There’s been a backlash against Skyler, something she has in common with women characters on a variety of big dramas about men who tend behave much worse than they do. Do you have a sense of why this happens? Does it faze you at all?
Some of it is still the double standard in our society – that it’s more acceptable for a man to be this antihero badass doing all these things that break the law or are really awful. People watching want to be Walt, or they identify with him. He doesn’t have to answer to anybody. He does what he wants. There’s a fantasy element to that, I think. I also think that in some ways, there’s kind of a sexism to it, honestly. Sometimes … [pauses] I’ve been told particularly, how do you say … non-flattering or just really vicious – you could use the word vitriolic – angry stuff about Skyler, or about other female characters on other shows. The hatred and the vitriol and the venom and the nastiness and the attacks are so personal sometimes that it feels like, “Oh gosh, OK, I get that you don’t like Skyler, you like Walt, you’re on his side, but it just feels different.” I don’t feel like that stuff would be written about a male character.

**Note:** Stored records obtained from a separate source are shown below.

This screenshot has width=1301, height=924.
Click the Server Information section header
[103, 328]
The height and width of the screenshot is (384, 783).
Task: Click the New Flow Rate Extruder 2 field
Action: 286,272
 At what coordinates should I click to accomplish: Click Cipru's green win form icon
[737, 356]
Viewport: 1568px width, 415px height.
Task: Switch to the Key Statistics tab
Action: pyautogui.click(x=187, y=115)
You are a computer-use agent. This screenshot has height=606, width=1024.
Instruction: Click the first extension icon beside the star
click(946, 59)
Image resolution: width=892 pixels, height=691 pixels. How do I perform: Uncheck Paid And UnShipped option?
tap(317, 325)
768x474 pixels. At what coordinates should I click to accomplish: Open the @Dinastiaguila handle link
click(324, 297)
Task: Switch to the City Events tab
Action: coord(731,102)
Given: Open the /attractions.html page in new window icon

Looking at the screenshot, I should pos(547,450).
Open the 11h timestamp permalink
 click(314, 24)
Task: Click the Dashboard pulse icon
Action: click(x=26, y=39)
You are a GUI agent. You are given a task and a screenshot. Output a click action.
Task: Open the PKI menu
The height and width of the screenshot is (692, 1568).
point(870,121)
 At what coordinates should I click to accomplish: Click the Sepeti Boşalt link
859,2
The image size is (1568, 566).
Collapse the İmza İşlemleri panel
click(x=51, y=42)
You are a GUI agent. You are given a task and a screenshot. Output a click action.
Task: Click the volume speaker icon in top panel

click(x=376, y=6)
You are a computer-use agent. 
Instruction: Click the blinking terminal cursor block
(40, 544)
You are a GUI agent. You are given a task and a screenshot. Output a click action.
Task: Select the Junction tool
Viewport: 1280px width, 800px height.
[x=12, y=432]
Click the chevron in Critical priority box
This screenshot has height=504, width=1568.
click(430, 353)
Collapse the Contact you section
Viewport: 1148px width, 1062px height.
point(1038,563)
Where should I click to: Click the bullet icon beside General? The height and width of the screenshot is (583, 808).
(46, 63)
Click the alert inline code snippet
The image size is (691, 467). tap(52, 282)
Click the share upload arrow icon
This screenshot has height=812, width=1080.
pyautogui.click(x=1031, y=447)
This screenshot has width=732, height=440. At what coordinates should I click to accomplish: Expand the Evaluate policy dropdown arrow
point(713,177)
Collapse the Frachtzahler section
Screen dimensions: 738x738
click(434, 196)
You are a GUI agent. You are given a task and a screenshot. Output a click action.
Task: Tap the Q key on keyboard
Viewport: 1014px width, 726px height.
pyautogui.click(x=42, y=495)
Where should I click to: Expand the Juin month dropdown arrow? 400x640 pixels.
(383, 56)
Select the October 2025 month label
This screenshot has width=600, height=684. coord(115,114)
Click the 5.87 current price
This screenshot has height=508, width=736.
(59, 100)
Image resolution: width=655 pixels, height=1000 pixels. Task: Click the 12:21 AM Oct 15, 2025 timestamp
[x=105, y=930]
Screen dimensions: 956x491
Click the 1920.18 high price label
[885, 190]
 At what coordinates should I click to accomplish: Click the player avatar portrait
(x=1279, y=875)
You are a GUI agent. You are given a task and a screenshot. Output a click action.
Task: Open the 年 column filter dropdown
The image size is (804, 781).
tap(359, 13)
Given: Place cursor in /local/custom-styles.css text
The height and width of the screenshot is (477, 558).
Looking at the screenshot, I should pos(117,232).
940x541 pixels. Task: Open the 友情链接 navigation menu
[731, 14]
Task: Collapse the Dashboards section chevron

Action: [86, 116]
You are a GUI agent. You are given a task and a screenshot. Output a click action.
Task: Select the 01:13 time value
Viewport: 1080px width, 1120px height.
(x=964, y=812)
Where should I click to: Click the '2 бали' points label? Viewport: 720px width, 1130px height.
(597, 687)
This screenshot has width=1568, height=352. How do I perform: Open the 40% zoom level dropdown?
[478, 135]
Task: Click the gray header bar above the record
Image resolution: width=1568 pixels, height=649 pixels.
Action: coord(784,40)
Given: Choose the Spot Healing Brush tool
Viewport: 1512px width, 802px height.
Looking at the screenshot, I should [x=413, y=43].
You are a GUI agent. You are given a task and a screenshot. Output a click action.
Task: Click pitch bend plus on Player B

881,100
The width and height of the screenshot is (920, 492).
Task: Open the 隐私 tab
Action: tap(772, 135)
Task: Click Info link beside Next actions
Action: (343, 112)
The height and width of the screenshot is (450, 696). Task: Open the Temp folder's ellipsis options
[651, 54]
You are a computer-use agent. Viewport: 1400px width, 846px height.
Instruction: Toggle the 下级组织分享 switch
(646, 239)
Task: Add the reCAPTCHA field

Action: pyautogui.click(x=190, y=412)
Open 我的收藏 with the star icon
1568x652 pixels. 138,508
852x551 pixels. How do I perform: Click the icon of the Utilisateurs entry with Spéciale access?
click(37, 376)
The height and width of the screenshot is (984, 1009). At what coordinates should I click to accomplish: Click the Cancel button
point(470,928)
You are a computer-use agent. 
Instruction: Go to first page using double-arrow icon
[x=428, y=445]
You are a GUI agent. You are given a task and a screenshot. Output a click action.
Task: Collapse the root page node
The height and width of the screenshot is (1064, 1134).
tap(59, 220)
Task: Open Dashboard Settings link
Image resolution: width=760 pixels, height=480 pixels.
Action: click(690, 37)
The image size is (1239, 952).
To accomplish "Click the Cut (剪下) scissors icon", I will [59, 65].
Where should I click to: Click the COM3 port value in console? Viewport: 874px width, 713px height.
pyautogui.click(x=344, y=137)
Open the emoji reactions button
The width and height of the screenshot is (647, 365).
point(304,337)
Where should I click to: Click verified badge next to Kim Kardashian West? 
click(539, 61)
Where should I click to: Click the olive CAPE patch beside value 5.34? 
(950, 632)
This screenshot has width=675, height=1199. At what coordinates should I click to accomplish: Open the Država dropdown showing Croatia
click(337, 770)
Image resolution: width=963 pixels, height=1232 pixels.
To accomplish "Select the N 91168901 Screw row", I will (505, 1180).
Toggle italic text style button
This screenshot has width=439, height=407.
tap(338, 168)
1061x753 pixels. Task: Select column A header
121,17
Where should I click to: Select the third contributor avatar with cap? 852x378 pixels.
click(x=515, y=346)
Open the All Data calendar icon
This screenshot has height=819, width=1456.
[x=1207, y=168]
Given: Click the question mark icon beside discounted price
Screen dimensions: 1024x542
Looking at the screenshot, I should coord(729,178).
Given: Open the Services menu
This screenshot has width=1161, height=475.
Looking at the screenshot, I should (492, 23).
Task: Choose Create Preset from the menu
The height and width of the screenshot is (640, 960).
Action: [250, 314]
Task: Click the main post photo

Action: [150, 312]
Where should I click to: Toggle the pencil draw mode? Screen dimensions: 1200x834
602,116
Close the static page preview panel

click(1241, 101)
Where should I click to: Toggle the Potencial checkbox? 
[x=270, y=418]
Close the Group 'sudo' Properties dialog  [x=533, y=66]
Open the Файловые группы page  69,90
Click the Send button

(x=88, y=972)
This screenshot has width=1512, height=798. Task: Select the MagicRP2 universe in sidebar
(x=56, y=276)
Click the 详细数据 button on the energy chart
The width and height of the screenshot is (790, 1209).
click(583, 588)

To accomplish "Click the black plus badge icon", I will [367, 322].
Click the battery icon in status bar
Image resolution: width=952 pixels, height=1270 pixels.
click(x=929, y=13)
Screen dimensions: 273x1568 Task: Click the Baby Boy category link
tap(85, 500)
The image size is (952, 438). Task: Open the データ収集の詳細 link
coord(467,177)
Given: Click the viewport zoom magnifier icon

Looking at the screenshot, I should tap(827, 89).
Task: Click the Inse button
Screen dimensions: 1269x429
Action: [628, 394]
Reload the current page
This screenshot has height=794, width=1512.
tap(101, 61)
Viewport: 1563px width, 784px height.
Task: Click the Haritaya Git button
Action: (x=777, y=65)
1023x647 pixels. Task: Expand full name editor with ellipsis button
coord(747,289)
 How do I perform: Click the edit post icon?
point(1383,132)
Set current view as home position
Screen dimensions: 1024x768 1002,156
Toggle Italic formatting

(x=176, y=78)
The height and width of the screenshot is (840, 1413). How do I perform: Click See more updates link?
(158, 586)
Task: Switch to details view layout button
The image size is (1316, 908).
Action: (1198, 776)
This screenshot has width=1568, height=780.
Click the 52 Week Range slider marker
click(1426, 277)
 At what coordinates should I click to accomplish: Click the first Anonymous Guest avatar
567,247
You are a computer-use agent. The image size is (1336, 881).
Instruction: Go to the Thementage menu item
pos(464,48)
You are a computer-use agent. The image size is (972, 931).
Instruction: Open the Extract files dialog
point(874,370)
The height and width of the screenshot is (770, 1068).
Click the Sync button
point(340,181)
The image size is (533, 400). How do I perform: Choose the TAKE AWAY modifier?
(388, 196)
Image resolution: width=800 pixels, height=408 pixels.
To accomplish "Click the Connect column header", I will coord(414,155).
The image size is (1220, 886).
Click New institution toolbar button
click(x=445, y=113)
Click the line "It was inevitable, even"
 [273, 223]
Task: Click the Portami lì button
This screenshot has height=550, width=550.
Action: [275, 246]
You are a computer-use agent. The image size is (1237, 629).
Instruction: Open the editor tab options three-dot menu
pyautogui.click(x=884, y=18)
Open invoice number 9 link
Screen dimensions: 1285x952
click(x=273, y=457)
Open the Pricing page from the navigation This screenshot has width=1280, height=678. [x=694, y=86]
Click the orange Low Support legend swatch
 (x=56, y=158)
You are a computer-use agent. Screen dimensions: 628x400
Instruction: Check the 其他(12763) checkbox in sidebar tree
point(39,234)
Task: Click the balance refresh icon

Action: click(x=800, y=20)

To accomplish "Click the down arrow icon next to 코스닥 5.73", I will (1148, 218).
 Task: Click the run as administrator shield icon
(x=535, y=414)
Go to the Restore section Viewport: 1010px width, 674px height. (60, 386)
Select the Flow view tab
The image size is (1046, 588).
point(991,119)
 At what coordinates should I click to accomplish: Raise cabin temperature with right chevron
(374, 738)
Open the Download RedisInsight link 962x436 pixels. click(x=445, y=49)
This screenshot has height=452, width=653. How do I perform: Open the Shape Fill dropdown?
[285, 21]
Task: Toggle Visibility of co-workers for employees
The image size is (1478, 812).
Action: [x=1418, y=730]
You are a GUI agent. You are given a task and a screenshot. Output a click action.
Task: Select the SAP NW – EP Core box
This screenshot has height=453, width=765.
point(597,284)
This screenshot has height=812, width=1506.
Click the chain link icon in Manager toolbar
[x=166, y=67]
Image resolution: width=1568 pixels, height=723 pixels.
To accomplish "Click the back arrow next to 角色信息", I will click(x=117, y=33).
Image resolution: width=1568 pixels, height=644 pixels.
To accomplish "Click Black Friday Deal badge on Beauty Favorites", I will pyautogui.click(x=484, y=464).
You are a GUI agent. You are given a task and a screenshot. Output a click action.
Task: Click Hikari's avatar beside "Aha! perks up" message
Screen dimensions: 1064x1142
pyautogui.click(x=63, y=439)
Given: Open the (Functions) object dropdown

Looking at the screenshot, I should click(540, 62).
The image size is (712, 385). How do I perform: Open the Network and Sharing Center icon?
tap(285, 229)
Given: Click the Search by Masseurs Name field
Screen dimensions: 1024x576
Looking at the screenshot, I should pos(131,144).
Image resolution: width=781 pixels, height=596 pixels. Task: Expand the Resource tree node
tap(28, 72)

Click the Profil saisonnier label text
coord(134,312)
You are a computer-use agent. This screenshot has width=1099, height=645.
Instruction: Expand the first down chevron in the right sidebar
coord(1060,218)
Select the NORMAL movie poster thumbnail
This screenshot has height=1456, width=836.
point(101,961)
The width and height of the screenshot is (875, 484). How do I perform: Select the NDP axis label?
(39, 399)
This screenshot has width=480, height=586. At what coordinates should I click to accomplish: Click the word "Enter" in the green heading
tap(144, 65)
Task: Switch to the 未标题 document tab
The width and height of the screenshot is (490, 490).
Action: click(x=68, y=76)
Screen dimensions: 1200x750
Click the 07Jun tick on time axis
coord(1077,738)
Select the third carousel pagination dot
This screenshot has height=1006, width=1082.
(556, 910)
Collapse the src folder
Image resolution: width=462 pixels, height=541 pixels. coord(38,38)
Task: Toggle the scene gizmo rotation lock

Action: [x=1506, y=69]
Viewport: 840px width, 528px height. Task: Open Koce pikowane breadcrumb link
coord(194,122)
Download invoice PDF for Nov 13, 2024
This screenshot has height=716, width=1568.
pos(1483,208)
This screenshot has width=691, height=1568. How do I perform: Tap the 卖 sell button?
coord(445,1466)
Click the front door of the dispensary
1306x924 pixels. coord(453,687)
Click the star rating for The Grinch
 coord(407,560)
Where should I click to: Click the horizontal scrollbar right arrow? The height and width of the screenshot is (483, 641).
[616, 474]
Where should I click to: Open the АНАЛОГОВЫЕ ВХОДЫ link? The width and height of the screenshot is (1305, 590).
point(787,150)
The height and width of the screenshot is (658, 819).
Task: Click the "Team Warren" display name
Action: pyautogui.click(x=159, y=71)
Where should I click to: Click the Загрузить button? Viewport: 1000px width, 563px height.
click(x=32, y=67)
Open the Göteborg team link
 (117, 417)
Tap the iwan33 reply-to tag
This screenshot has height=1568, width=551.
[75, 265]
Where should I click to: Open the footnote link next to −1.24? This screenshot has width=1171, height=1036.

Honestly, Skyler is sometimes the biggest impediment to Walt doing whatever he wants. For the people who love Heisenberg, who love the badass Walt, when Skyler says, “No, you shouldn’t do that,” they’re like, “What is her deal!? What’s wrong with her?” [Laughs] I can understand that. I can. But having looked at articles that cite other female characters being attacked like this, I find it disturbing just in terms of a cultural phenomenon. I’m not saying everyone who’s into the show and has an opinion is like that, but I feel there’s an element of that in there, and it’s an interesting gender issue. I’m glad that people are talking about it.
—Anna Gunn (who plays Skyler White on Breaking Bad) on the intense hatred for her character and the gender dynamics/double standard at play (via Rolling Stone)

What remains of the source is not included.